“I should think it must be a terrible strain,” said Ordham. “Surely human nature must break out occasionally.”
“No doubt it does. But these people are saturated with the spirit of the Passion Play, and so have their ancestors been before them—for three hundred years. They are not only moral but happy. The first time I came here, one young woman, whose histrionic talent was remarkable, told me that she had refused two offers from Berlin managers because life would be a blank to her if she could not look out of her window every morning and see the cross on Kochel. This is the only community in the world which is consistent generation in and out to a high ideal.”
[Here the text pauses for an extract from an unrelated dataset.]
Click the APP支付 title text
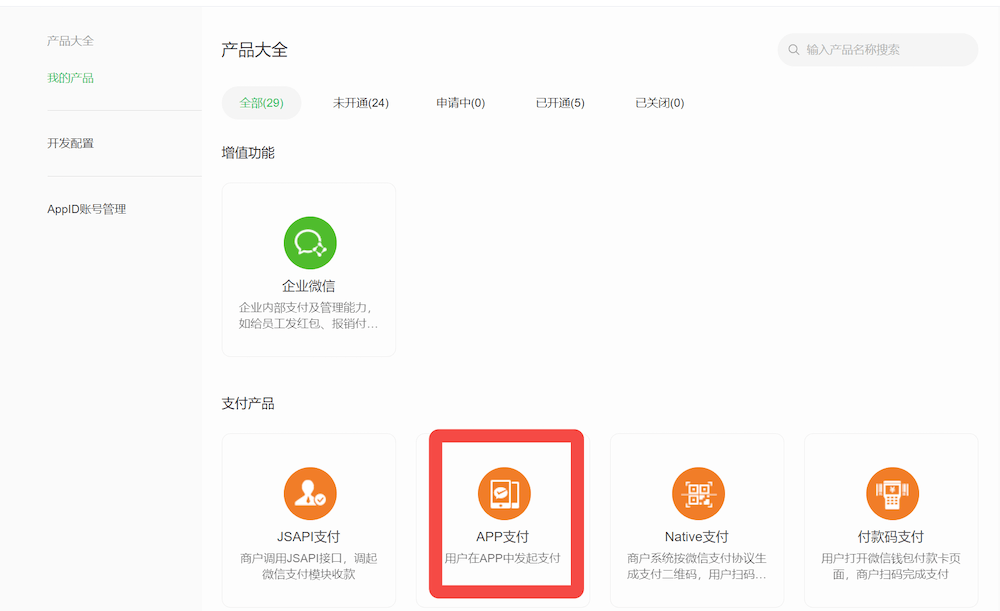This screenshot has height=611, width=1000. pos(503,537)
“I wonder if it is a haven of rest to outsiders,” said Ordham, who was staring at her after his habit, his cigarette cold. “Could you come here if your voice failed you; if, for any reason, you could not act—come here and find peace?”
Margarethe shook her head. “For a week—a fortnight. Then I should fly to the very centres of distraction. This peace is not for the outsider. It is not sold in the shops with the crucifixes. It takes generations to make. Even if one brought here a peaceful, even a religious, mind, one would never feel quite the real thing. And yet I do not believe there is a self-righteous person in Oberammergau. Alas! Our tête-à-tête is over. Here comes your grenadier.”
Ordham hastily lit a cigarette as his Lutz strode up, exclaiming: “Did you think to escape your lesson? We shall have it here. It shall be conversation and dictation.”
“The morning is so beautiful—you are going away?” Margarethe was opening her parasol.
“But yes,” said Lutz severely. “Is her place here, to distract your sufficiently frivolous mind? Ask me a question.”
“Do you prefer chocolate or coffee?” he asked ingratiatingly.
“Chocolate, with thanks. But we are no longer in the Ollendorff stage or you would not be returning next month to England to face your destiny. I have thought of ten terrible questions, than which they can construct nothing more difficult, more ridiculous. I have brought pencil and paper. Write, while I drink the excellent chocolate.”
And Ordham groaned and resigned himself.